#### RECORDS SHOWN
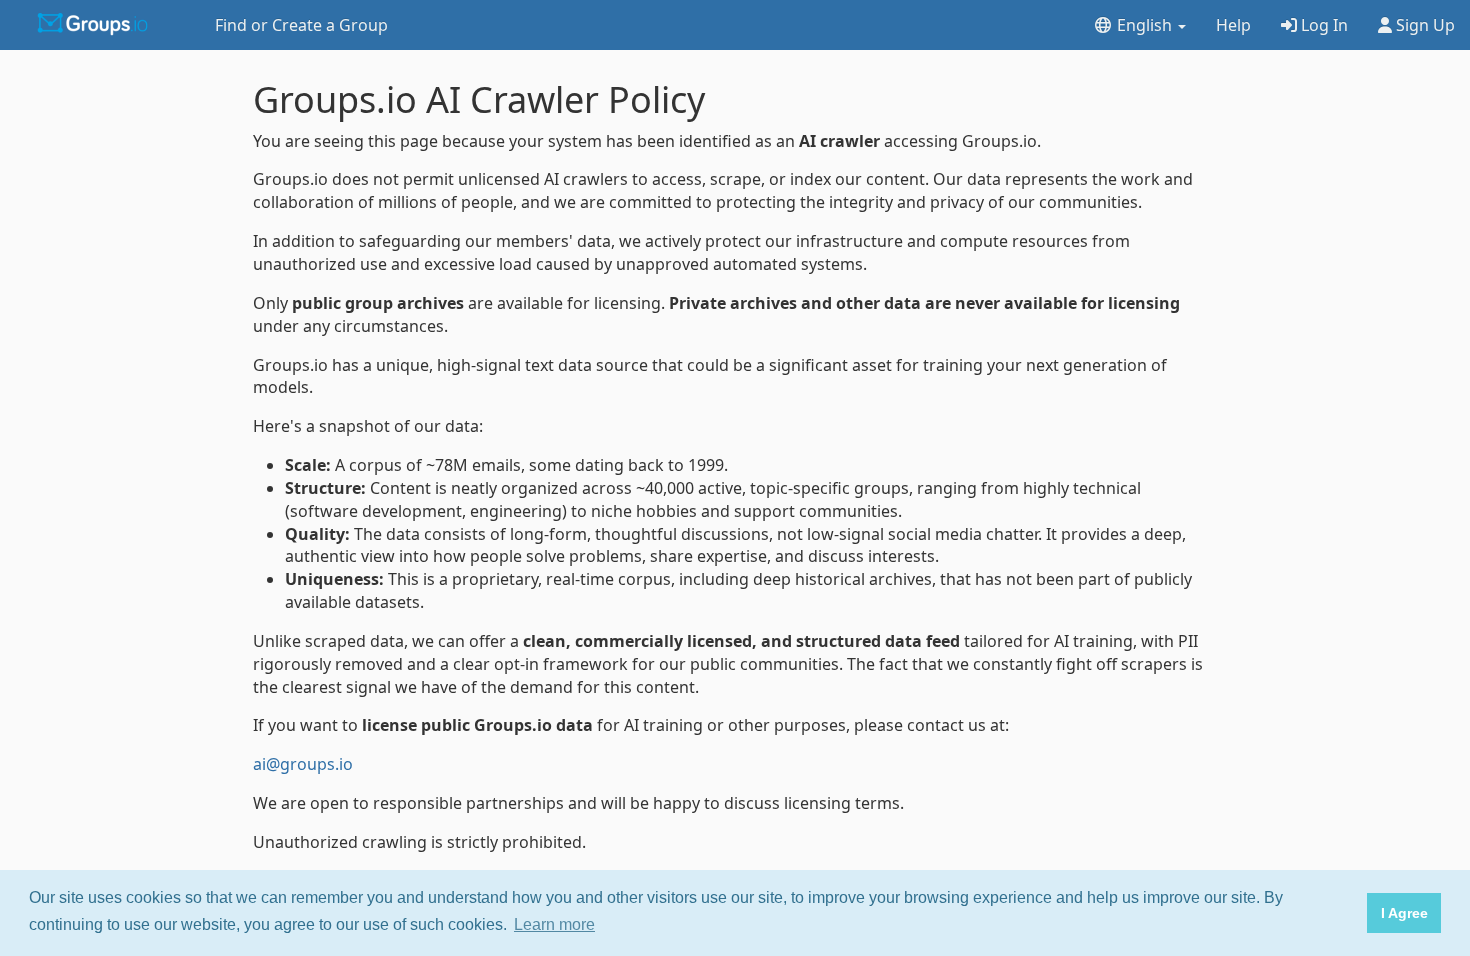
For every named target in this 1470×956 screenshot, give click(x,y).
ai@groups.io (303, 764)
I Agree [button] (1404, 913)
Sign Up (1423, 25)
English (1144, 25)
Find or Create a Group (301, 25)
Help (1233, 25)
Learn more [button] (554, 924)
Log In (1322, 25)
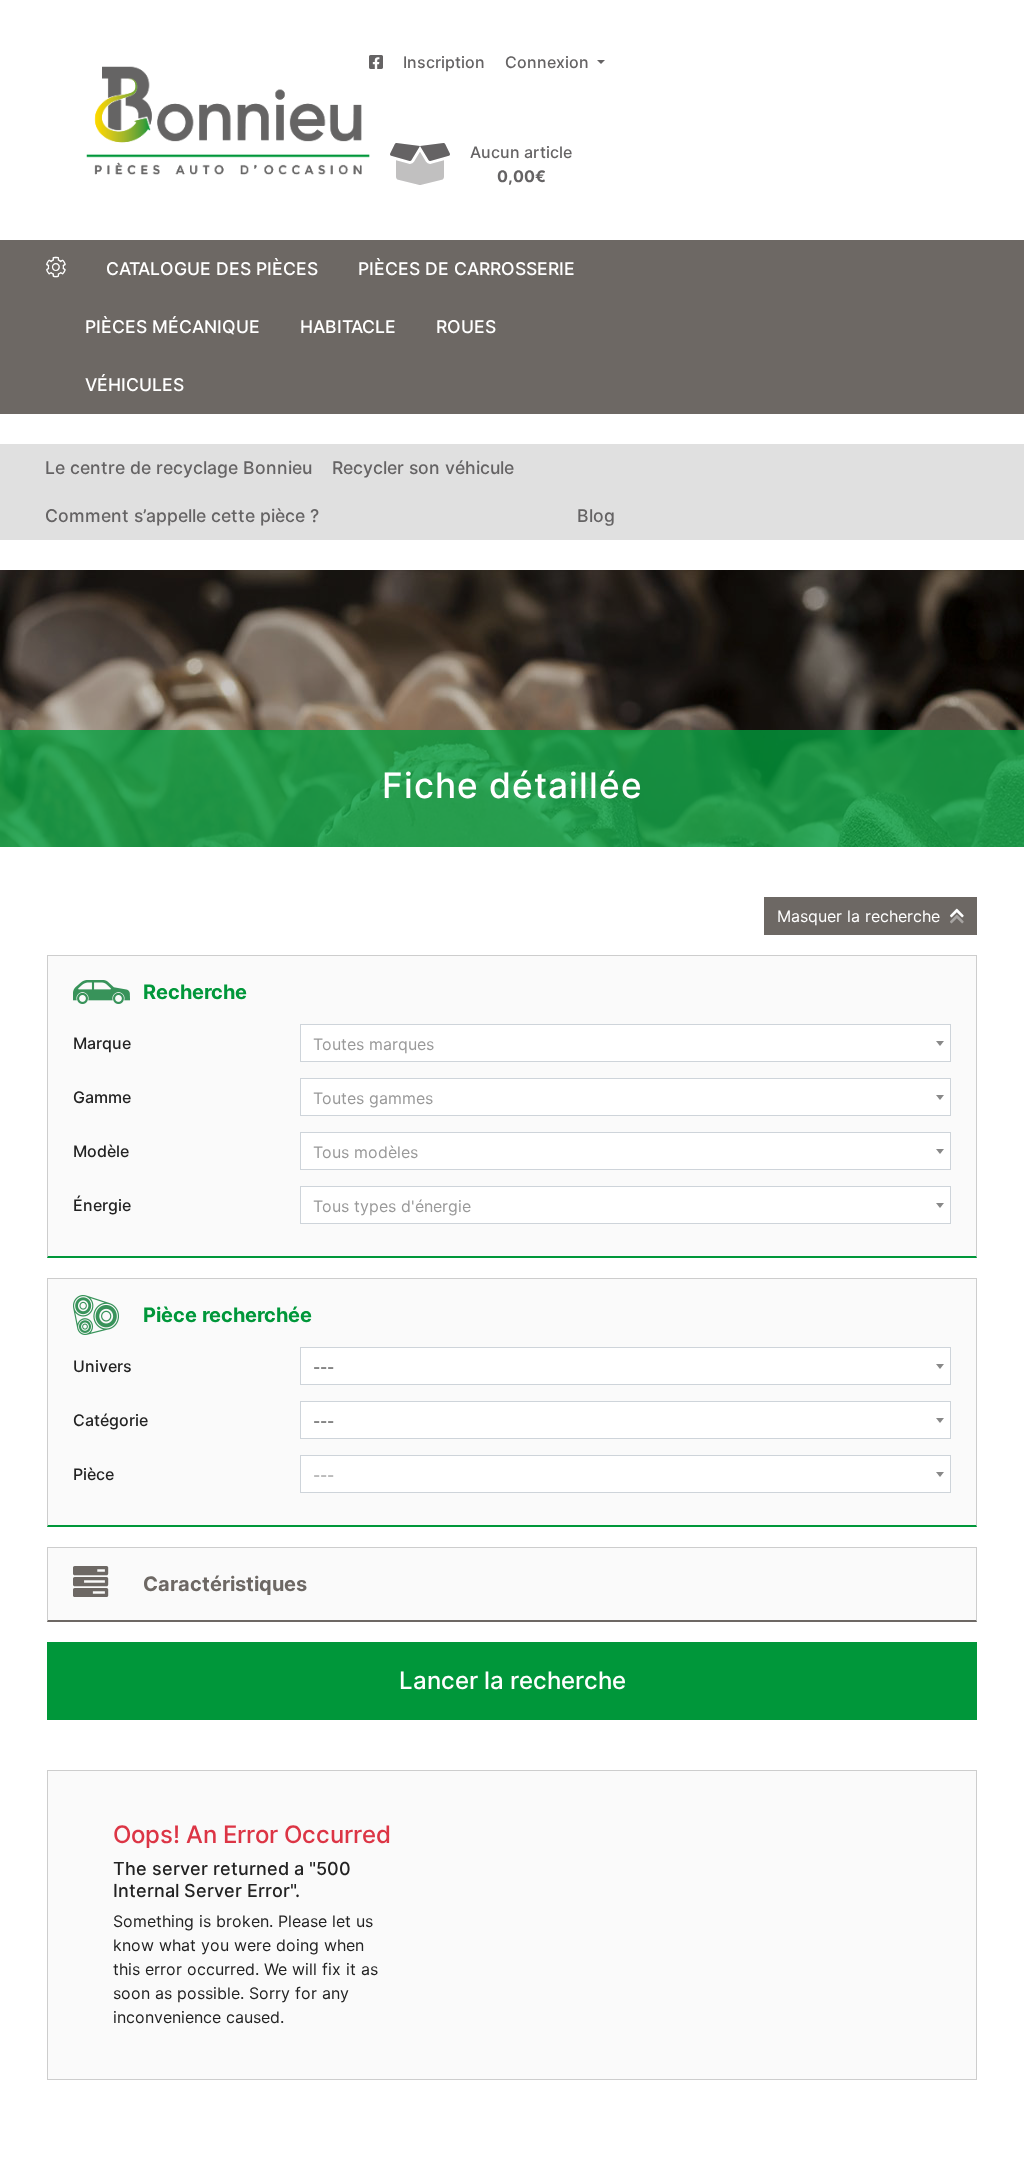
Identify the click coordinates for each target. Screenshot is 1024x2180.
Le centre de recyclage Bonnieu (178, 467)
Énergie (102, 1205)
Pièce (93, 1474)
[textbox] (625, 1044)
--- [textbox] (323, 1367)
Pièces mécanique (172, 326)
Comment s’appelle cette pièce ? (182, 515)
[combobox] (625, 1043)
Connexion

#### TASK INSTRUCTIONS
Please set down only the lines from the first line of the records above through the line that has "Log In (1322, 25)", exactly, and not the pictures.

#### EXERCISE SOLUTION
For every named target in this 1470×956 screenshot, give click(x,y).
ai@groups.io (303, 764)
I Agree [button] (1404, 913)
Sign Up (1423, 25)
English (1144, 25)
Find or Create a Group (301, 25)
Help (1233, 25)
Learn more [button] (554, 924)
Log In (1322, 25)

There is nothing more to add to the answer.